## DATA FOR ANALYSIS:

* * * *

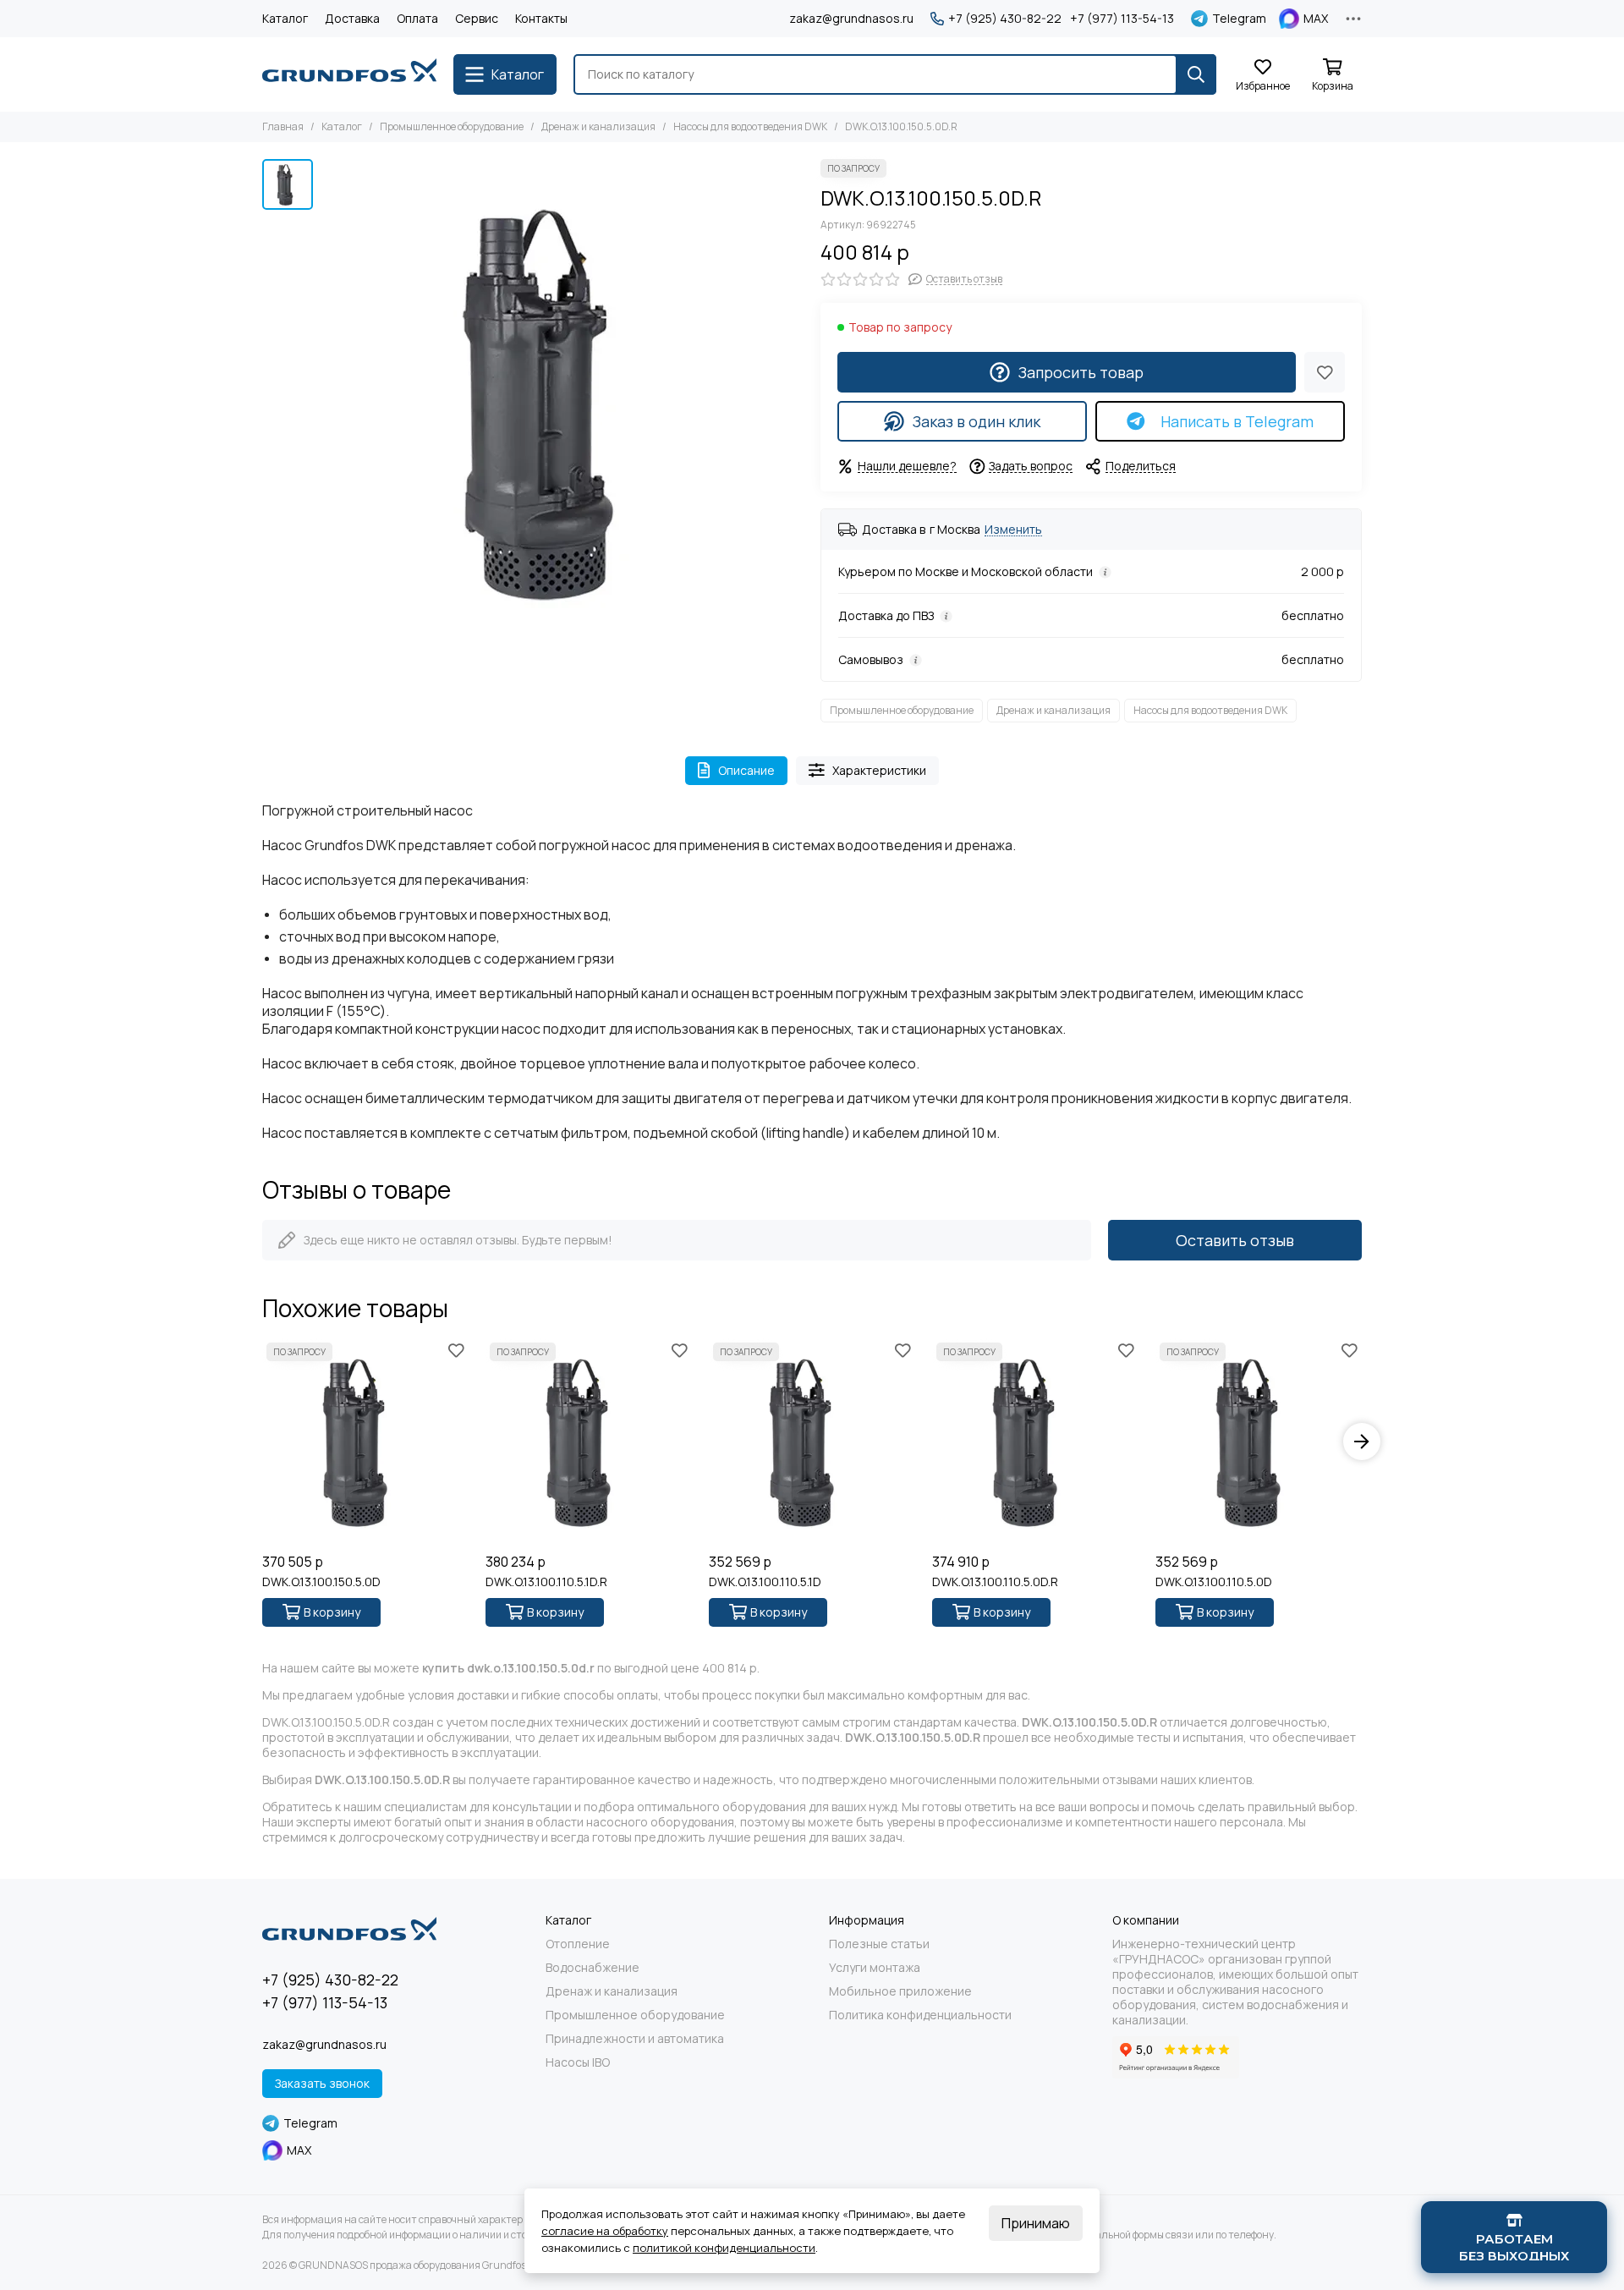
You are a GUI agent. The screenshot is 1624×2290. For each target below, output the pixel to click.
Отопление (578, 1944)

* * * *

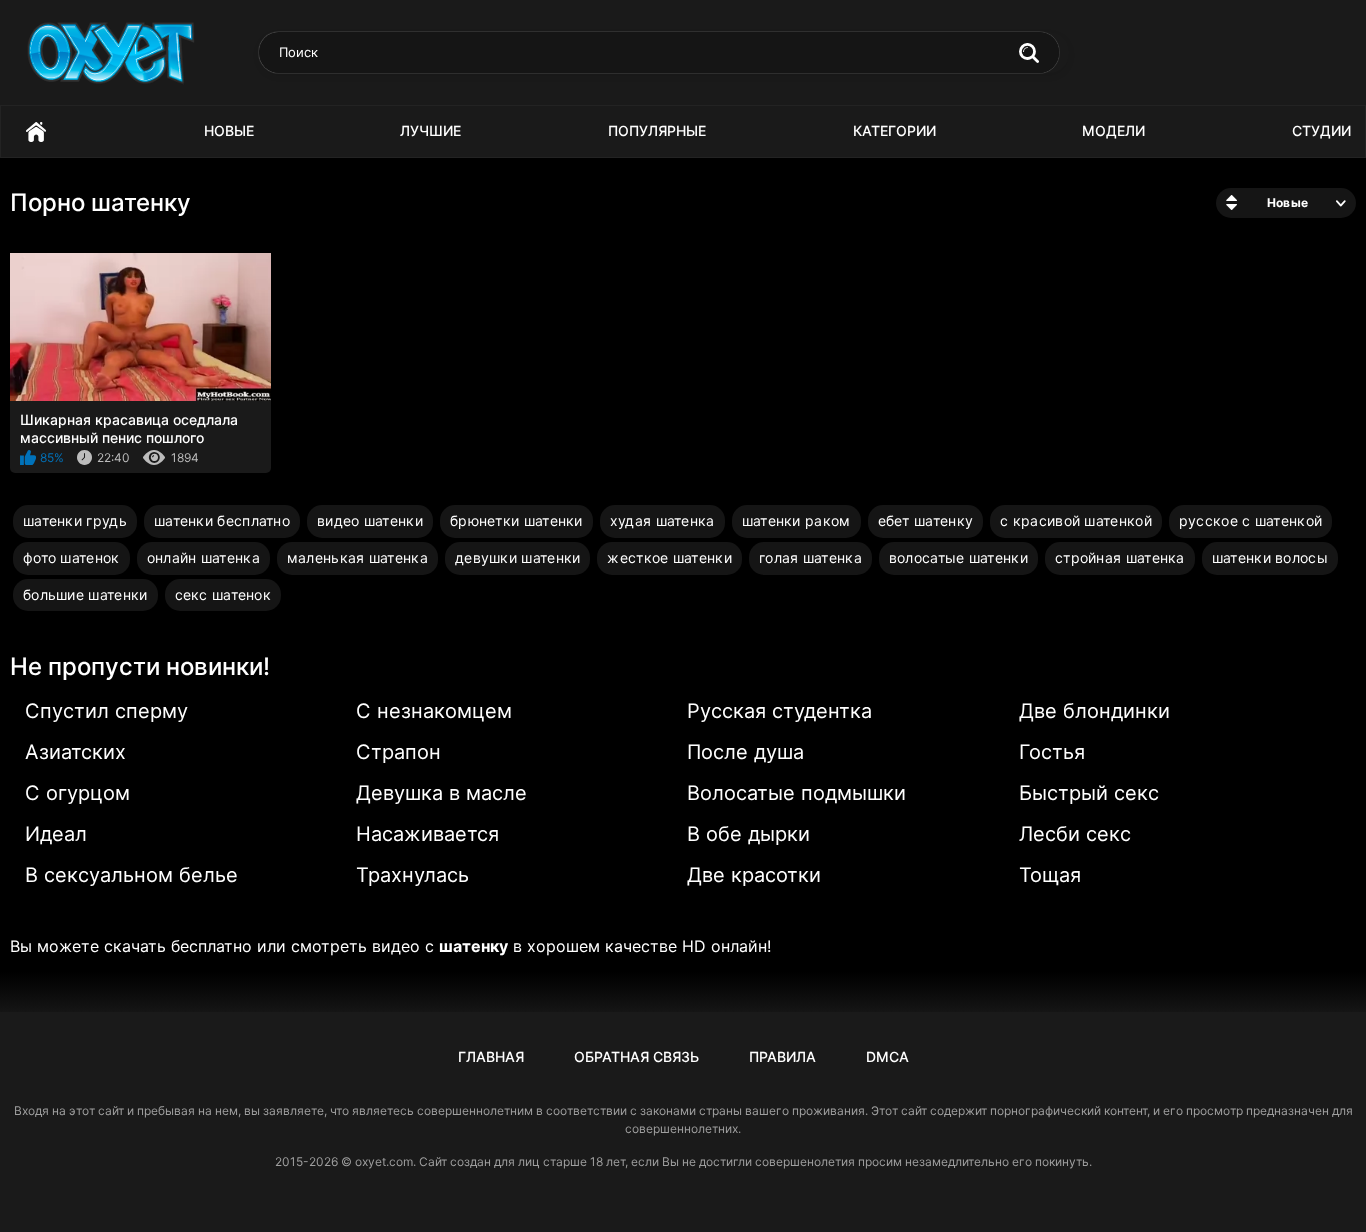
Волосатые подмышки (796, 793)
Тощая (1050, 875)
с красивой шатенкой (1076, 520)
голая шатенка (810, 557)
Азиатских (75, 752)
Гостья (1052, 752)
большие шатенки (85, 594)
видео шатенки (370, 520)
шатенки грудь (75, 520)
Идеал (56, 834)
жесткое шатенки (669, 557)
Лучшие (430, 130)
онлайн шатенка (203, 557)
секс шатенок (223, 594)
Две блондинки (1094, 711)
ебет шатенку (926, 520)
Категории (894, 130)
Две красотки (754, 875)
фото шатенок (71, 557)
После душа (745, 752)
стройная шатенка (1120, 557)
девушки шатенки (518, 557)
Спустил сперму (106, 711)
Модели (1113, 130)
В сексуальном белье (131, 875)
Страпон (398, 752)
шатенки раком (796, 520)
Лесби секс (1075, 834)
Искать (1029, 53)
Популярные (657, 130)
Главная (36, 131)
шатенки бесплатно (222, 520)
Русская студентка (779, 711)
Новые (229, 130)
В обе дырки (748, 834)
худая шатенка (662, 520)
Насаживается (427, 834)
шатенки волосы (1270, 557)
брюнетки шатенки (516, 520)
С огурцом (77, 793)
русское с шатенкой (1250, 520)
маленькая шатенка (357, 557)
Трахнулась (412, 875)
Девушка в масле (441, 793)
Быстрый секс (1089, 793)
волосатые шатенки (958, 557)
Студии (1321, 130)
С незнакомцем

* * * *

## PROMPT:
Find where the line with "худая шатенка (662, 520)" sits in the material above, then copy exactly from it through the line with "С незнакомцем". Add no other line.

## WRITTEN ANSWER:
худая шатенка (662, 520)
Насаживается (427, 834)
шатенки волосы (1270, 557)
брюнетки шатенки (516, 520)
С огурцом (77, 793)
русское с шатенкой (1250, 520)
маленькая шатенка (357, 557)
Трахнулась (412, 875)
Девушка в масле (441, 793)
Быстрый секс (1089, 793)
волосатые шатенки (958, 557)
Студии (1321, 130)
С незнакомцем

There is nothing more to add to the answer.